Çocuk sahibi olabilme yetisi ve isteği tamamen kişisel ve çoğu zaman özel bir bilgi iken en iyi niyetlerle bile bu soruyu yönelten kişinin hiç bir şekilde dışarıdan gözlemleyebileceği ve kendi kendine doğru fikre ulaşabileceği durumlar değil. Kimse kimseye bakarak onun çocuk sahibi olup olamayacağını, isteyip istemediğini, geçmişini ve gelecek planlarını bilemez. “Çocuk ne zaman?” sorusu belki de hiç bir zaman var olmayacak farazi bir zemin üzerine kurulur. Tam da bu nedenle duyan kişinin kulağına çok yüksek oranda ya alakasız ya gereksiz ya fazlasıyla sorgulayıcı ama en kötüsü tetikleyici şekilde gelir.

Neden her toplumda böyle bir adet var?

Peki bu sorudan büyük bir çoğunluk rahatsızlık duyuyorsa neden hala birbirimize “Çocuk ne zaman?” diye sormaya devam ediyoruz? Sadece Baby Boomer jenerasyonuna ait antik bir gelenek olmayan bebek sorgusu günümüzde, özellikle anne-baba olmaya “aday” Y kuşağı Millenniallar tarafından yaygın şekilde kullanılıyor. Çünkü çıkış noktası hala tek bir argümana dayanıyor: Çocuk sahibi olmak mutlu ve tatmin edici bir yaşamla eşleştiriliyor. Modern hayatın akışı; eğitim, iş, evlilikten hemen sonra gelen çocuk, herkesin “yapması gereken” bir adımmış gibi lanse ediliyor. Ne ailemden, ne arkadaşlarımdan çocuk sahibi olma baskısı görüyorum diyen bir kişi bile yüzyıllardır süregelen bu “peri masalı” anlatımının baskısında kaçamıyor. Bilinçaltımızda çocuk sahibi olmak hep “bir sonraki adım” olarak kalıyor.

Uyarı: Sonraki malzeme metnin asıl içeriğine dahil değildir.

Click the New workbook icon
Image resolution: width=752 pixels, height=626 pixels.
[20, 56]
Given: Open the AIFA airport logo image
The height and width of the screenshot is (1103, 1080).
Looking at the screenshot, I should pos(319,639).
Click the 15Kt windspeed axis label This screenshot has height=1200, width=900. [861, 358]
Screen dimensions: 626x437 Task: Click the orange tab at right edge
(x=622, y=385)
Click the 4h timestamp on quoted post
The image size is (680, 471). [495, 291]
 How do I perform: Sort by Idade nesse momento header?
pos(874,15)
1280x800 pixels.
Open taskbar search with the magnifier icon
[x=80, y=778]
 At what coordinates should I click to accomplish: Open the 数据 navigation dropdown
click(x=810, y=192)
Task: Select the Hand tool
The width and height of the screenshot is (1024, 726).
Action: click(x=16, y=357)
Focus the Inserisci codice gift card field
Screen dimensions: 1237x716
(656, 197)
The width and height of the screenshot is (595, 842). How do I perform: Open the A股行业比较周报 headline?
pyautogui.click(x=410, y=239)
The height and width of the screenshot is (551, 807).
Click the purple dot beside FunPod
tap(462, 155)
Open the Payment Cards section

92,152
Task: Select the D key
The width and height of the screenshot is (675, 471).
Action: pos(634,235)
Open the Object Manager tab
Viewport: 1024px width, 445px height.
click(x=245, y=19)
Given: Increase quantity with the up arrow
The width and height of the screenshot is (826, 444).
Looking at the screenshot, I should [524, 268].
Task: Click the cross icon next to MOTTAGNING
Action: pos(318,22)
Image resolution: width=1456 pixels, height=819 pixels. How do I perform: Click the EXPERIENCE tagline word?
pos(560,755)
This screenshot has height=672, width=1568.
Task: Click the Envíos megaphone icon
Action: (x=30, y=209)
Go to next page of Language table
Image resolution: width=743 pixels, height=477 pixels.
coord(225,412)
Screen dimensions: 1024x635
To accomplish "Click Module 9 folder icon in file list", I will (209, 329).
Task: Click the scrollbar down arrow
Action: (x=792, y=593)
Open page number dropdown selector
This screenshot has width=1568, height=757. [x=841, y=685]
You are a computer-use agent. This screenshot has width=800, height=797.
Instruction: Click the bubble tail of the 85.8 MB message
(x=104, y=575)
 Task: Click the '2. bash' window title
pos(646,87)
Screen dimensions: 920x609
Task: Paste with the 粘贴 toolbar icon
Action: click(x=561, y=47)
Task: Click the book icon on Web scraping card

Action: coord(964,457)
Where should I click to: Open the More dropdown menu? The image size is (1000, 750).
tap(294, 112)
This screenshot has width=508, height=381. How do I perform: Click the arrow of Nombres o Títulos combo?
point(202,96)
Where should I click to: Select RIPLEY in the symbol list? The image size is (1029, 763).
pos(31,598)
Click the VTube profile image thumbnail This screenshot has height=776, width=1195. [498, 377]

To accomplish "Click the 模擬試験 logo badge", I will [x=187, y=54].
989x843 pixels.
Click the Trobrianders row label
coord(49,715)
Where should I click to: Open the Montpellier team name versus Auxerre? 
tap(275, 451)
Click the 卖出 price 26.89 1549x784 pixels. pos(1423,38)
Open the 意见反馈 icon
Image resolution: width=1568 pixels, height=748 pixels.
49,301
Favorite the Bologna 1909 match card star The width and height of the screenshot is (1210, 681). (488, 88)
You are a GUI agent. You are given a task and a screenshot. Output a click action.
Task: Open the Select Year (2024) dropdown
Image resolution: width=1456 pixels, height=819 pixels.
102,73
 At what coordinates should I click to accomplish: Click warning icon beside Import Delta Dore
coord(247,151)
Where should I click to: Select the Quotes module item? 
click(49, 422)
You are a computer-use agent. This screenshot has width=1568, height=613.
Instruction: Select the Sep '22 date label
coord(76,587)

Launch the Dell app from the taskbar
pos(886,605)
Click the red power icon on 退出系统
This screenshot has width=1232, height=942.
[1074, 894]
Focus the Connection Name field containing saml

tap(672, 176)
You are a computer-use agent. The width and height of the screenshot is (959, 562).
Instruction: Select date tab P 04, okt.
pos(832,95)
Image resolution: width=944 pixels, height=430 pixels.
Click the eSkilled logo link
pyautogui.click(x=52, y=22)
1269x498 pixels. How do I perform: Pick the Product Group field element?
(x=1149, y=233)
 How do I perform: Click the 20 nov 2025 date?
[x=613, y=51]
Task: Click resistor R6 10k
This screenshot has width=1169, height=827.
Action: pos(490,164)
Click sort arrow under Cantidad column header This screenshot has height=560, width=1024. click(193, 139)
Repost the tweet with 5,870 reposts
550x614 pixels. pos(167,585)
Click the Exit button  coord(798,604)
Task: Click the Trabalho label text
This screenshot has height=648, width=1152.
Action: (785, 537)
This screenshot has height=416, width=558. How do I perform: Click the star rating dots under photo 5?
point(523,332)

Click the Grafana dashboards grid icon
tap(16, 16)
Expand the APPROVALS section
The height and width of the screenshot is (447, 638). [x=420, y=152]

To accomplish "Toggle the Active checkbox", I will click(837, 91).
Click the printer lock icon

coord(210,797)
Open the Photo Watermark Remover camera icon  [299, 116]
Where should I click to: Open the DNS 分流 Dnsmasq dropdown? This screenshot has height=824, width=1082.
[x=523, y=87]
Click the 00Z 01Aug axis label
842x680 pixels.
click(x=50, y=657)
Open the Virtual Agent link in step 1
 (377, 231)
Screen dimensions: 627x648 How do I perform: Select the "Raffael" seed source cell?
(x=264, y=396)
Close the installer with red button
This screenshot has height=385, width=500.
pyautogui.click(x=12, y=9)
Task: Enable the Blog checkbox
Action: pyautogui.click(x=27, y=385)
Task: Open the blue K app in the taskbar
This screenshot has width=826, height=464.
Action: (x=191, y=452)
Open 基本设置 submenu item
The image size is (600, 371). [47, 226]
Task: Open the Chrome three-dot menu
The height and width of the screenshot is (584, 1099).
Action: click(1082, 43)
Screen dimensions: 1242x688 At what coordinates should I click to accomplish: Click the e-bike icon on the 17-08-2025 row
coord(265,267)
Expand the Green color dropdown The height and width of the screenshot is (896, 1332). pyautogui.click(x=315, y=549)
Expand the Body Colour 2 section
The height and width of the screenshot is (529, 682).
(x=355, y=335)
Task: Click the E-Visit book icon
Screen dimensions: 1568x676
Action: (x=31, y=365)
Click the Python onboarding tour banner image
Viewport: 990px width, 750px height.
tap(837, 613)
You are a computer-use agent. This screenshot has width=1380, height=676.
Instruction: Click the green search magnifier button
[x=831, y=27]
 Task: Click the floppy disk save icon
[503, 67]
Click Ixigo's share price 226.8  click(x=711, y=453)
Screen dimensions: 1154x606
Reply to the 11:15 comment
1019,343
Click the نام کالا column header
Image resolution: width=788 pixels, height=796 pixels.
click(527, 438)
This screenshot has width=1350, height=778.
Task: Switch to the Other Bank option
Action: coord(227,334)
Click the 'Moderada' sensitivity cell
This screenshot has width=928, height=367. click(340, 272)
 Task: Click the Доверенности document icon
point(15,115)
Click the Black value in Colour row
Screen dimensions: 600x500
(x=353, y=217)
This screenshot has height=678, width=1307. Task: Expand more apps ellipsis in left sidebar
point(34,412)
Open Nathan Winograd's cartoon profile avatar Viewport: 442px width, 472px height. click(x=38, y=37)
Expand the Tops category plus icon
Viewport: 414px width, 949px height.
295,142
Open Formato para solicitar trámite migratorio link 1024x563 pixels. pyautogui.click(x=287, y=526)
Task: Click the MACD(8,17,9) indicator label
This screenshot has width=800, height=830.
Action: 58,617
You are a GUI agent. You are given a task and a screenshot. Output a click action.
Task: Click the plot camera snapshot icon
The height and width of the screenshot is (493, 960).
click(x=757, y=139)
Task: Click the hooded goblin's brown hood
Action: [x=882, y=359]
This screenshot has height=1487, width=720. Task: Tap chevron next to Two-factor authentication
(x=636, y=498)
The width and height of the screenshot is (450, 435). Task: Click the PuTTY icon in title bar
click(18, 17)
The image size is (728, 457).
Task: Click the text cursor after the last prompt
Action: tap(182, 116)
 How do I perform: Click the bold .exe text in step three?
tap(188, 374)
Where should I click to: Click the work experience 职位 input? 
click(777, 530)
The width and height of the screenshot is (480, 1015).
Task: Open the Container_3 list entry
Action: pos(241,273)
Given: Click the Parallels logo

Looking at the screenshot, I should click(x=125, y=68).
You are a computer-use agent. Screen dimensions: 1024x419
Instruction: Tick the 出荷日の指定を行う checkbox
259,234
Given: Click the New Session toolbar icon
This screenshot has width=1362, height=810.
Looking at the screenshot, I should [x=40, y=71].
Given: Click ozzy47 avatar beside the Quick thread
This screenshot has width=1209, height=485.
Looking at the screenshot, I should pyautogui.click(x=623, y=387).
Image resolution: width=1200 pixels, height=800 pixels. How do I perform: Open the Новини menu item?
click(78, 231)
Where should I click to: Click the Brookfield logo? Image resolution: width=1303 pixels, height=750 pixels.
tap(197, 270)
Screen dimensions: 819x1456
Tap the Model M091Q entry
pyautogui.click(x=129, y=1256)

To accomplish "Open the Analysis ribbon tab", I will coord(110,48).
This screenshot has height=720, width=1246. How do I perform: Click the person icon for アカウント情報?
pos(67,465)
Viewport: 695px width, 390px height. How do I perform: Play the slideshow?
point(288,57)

Peki gerçekten çocuk sahibi olmak mutluluğun bir parçası mı? Amerika’da yapılmış bir araştırmaya göre hayır. Aynı yaş grubunda yer alan binin üstünde birey arasından yaklaşık dörtte biri çocuk sahibi olmayacaklarını belirtiyor. Daha sonra araştırmacılar bu grubun hayat tatmini ve mutluluğunu diğer grupla; anne-baba olmuş ya da olacaklar ile karşılaştırıyor. Sonuçlar arasında ise hiç bir fark gözlemlenmiyor.

“Çocuk ne zaman?” sorusundan sonra gelenler

En az ne zaman çocuk yapmak istediğini sormak kadar kişinin özelini ihlal eden bir soru neden çocuk sahibi olmak istemediğini sormak oluyor. Kişinin bilinçli şekilde verdiği çocuk sahibi olmama kararı; otonomisinin tadını çıkarmak, kariyerine odaklanmak, hiç bir zaman çocuk sahibi olma dürtüsüne sahip olmamak, dünyayı dolaşmayı istemek, yaşamından olduğu gibi mutlu olmak gibi sayısız nedenden dolayı olabiliyor.

Aynı zamanda daha “geç” çocuk sahibi olmanın da, yine başka insanları ilgilendirmeyecek, birçok nedeni olabiliyor. Eğitime devam etmek, kariyerinde ilerlemek, partner ile ilişkinin o seviyesinde olmamak, iş yerinden ücretli hamilelik izni alamamak, ekonomik sıkıntılar, esnek çalışma imkanının bulunamaması çocuk sahibi olmayı geciktirebilecek en yaygın sosyal durumlar arasında sıralanıyor. Hepsinin de ötesinde partnerlerin o anki sağlık durumları çocuk sahibi olmayı sağlayamayabiliyor. Kadınlarda polikistik over sendromu (PCOS), erkeklerde düşük sperm sayısı ve kalitesi çocuk sahibi olmayı çok zorlaştırabiliyor. Günümüzde de yeni doğum trendleri bu gecikmenin ne denli yaygın olduğunu gözler önüne seriyor: Dünyada doğum oranları düşerken 35 yaş ve üstü doğumlar yavaş yavaş yükselen bir trendle, stabil olarak ilerliyor.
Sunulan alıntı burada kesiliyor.